Banned for sexual activities; sexual nudity; drug and alcohol use; profanity; and controversial racial commentary; and hate involving racism.

My take:  Sexual activities. sexual nudity. 
  • There were descriptions of making out, one of which ended in sexual assault and the other where the man showed respect for the woman's stiffening when touched under her shirt, and he stopped. 
  • Penny's mother is referred to as a MILF. 
  • A boyfriend sent a character "nudes"
  • Discussion of Penny wanting to have sex but having qualms about her boyfriend. Describes "getting naked with some fumbling third-base action." 
  • A male glances at a woman's "boobs".  
  • Friends talked about their parents and grandparents having sex. "Penny tried to imagine sex between seventy-year-olds".  
  • A friend announced she is drinking a lot of cranberry juice as she has a UTI "because of the sheer volume of sex I had this past week." 
  • A young woman, referring to a handsome barista, said, "Because I would bang the ever-living shit out of him if he'd give me the time of day." 
  • References to birth control, periods, condoms. 
  • Abortion is discussed, but dismissed as an option, during a pregnancy scare. 

Drug and alcohol use. 
  • Some characters smoke weed, one parental figure eats weed brownies with negative results, a young man chose alcohol to cope with loss and discusses his regrets. 
  • Main character drinks a lot at a party. 

Profanity. 
  • There are over 50 s-words. Other than that, the other words are less than 5, other than b-word which is 5. F-word 4 times. 

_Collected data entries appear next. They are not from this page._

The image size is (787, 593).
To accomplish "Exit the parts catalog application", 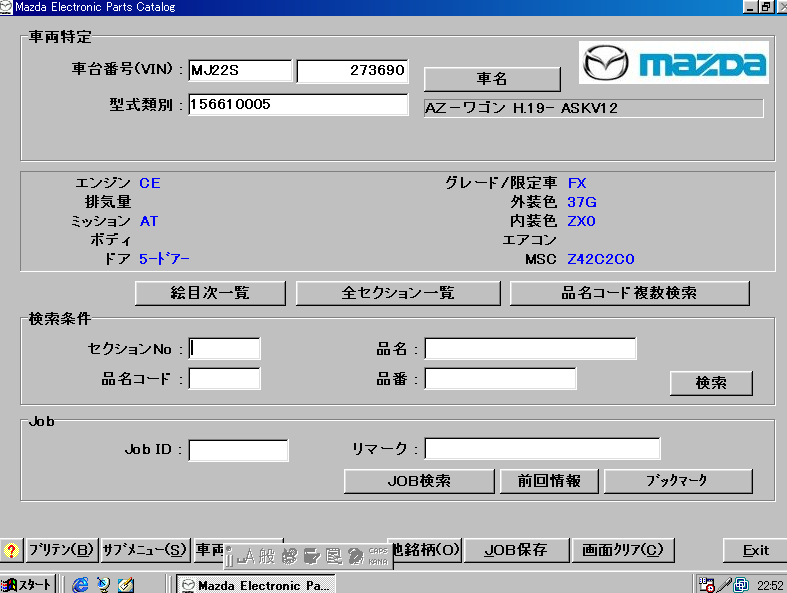I will [755, 550].
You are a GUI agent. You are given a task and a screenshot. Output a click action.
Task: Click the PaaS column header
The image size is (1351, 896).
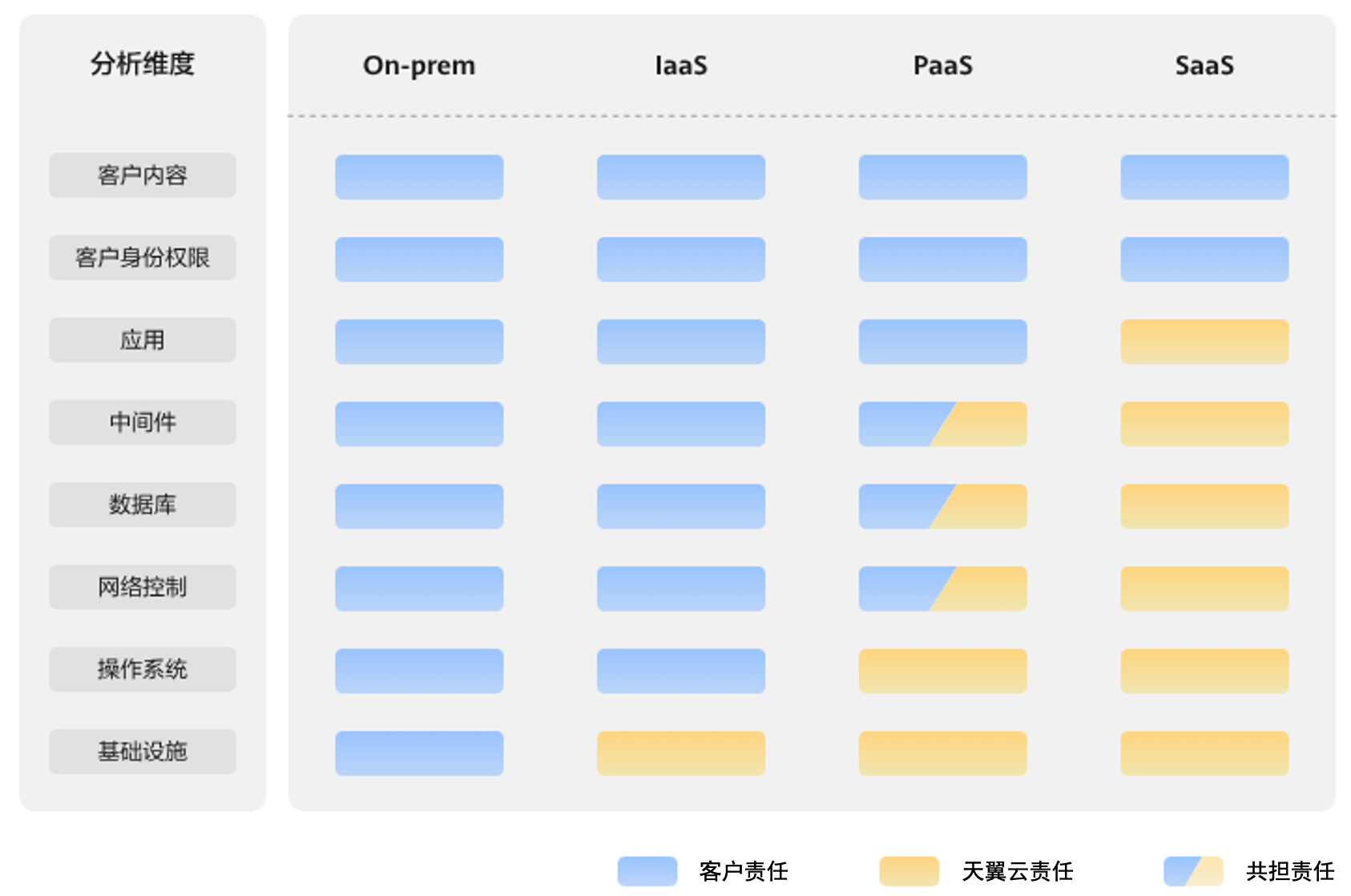(943, 66)
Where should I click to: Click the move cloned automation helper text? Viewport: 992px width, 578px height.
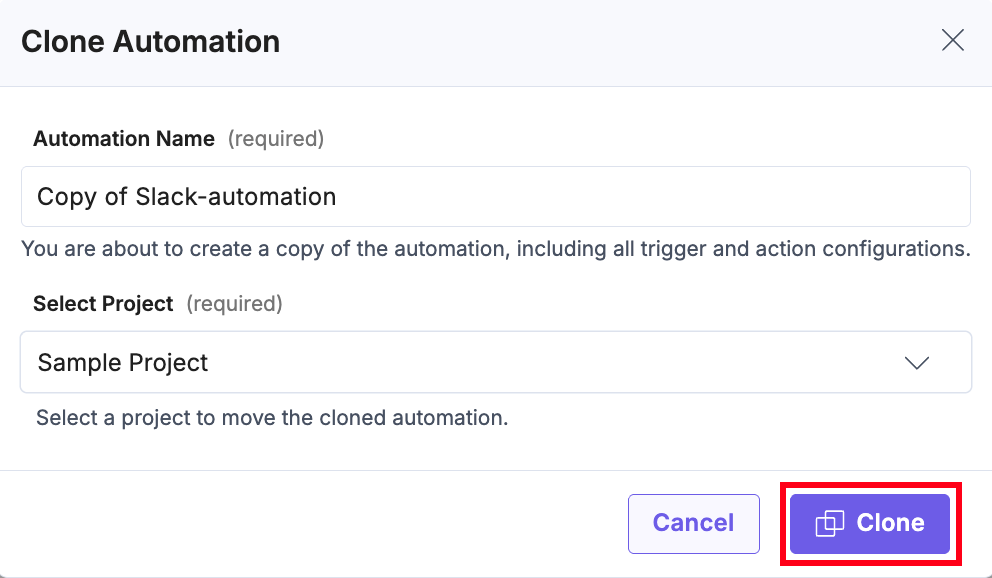tap(272, 417)
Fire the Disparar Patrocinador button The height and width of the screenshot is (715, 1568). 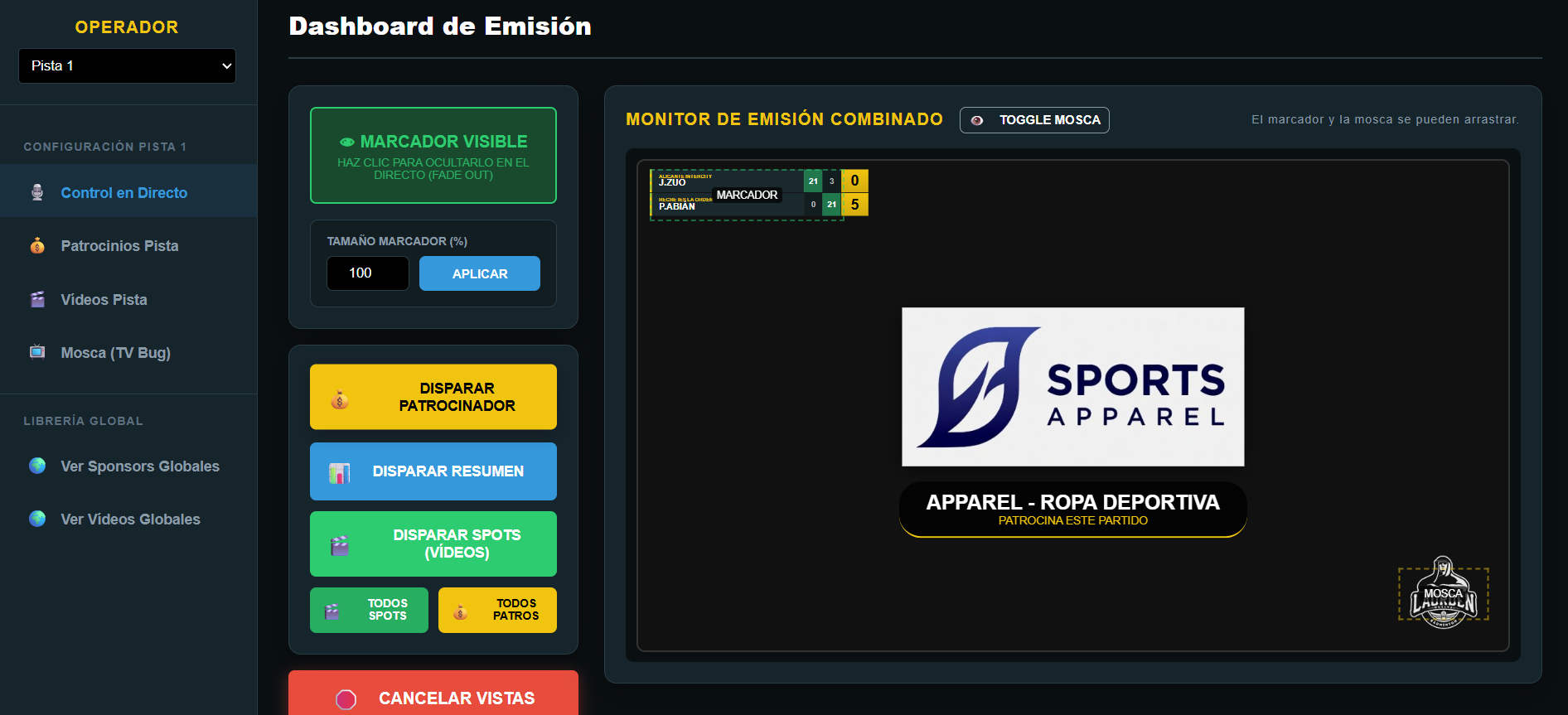click(x=433, y=397)
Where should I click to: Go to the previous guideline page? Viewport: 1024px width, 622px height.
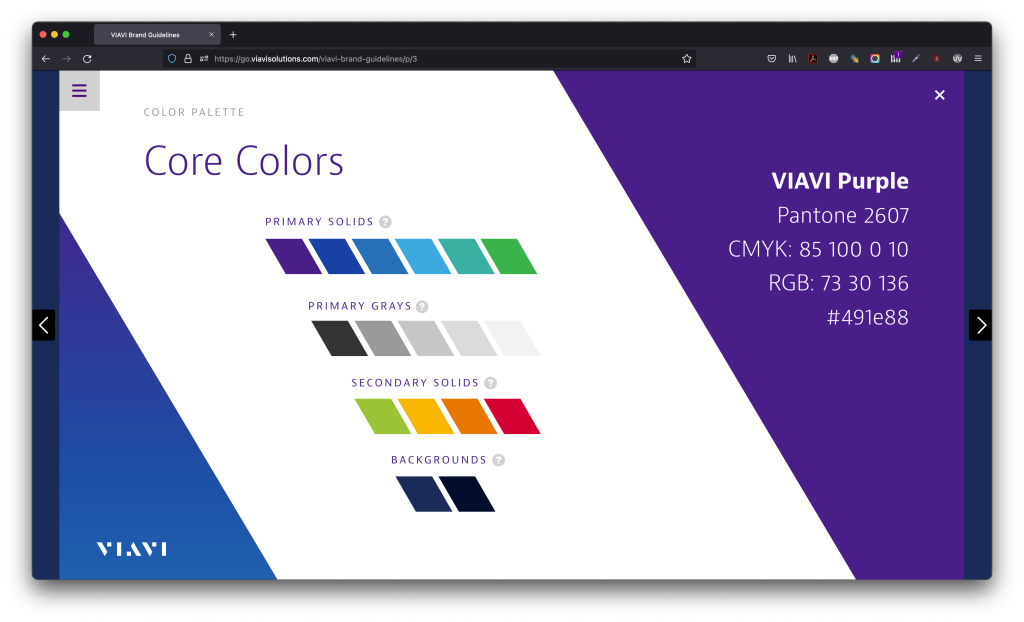coord(44,325)
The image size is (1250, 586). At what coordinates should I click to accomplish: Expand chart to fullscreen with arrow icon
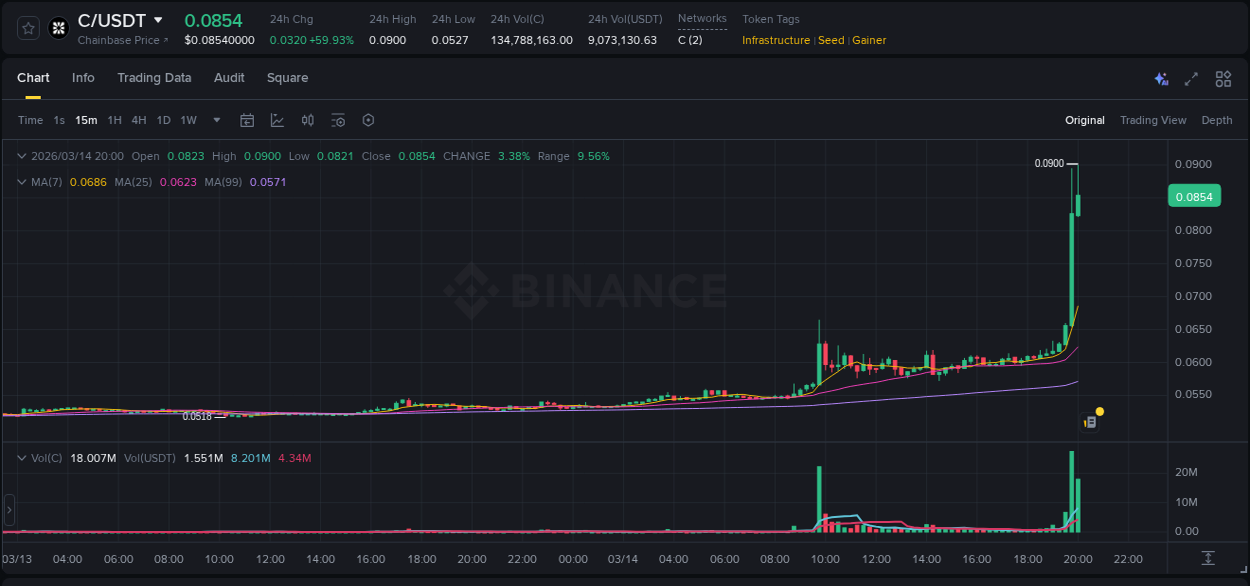click(1192, 78)
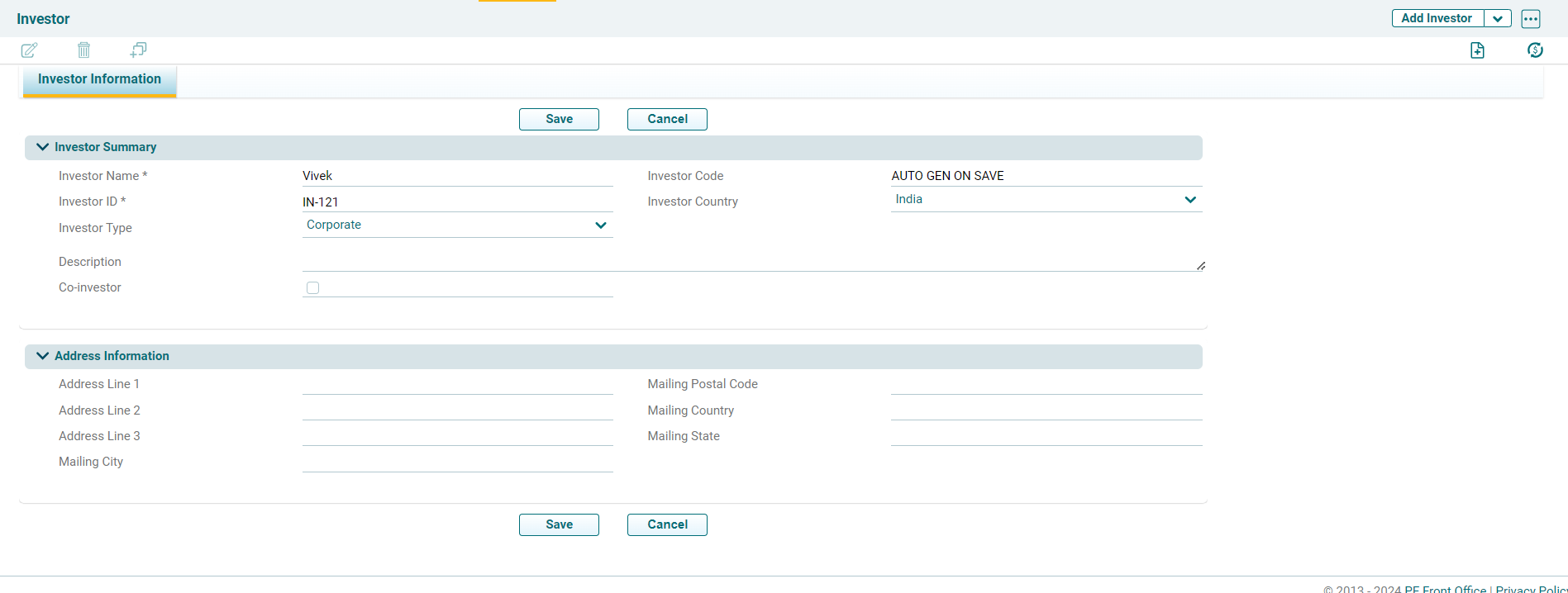Click the Add Investor button
Viewport: 1568px width, 593px height.
point(1437,19)
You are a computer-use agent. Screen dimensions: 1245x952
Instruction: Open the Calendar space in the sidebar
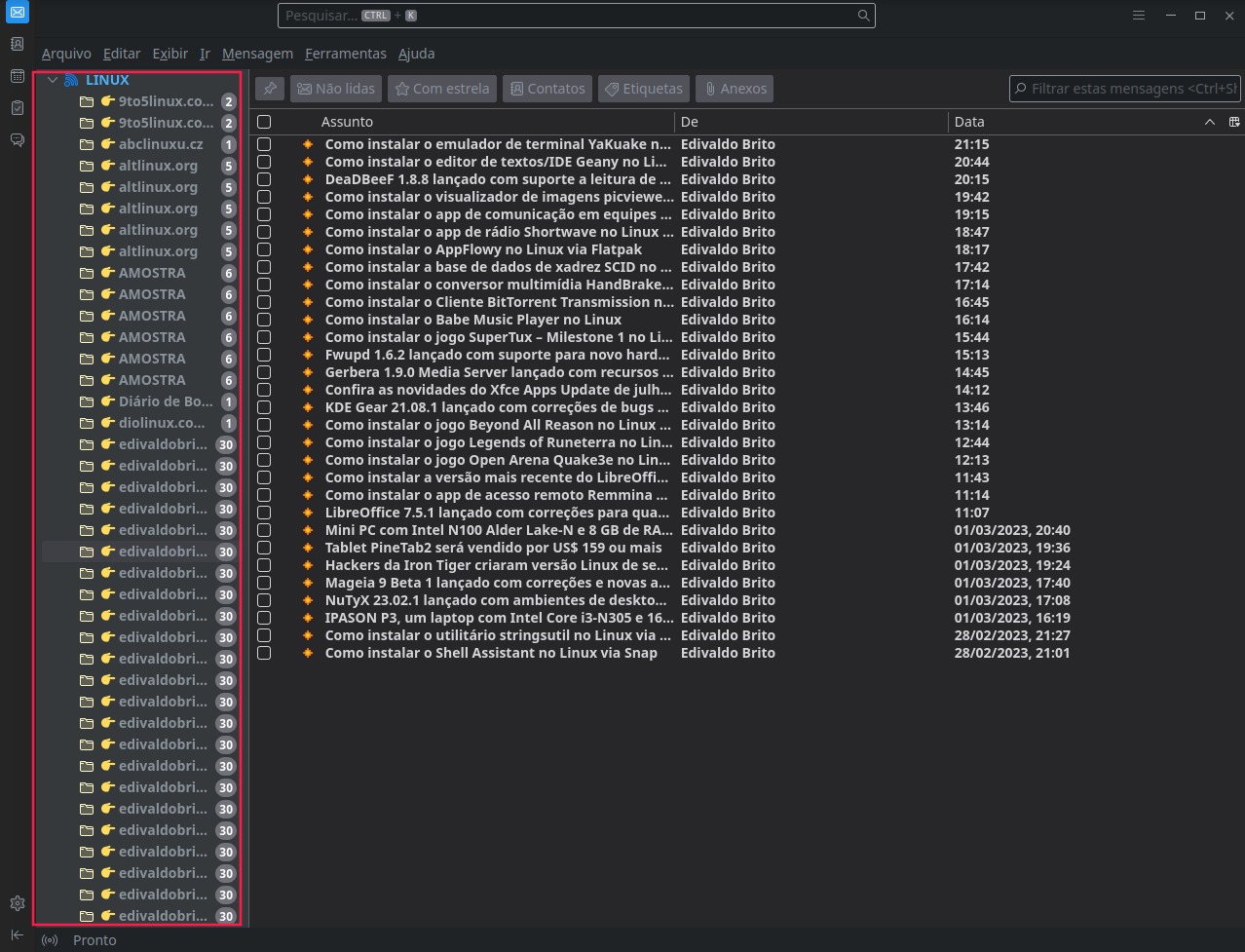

Controversial racial commentary. Hate involving racism. 
  • The Korean main character described why her mother is still beautiful and young looking by saying "Asian don't raisin". 
  • Character wants to order a baked good received a response "Yeah, your people love it." "My people?" "She means white," said Bastian. 
  • Main character, who is Korean, laments about how she has been treated at times due to her ethnicity. 
  • Again, as stated many times, I do not believe the fact that people of color point out the mistreatment they receive as "controversial racial commentary". It's facts.
  • And there was no "hate" involving racism that I recall in this book. 
Would I be okay with kid reading this? Sure, as a teen. Younger than 13, I imagine it wouldn't even interest him that much.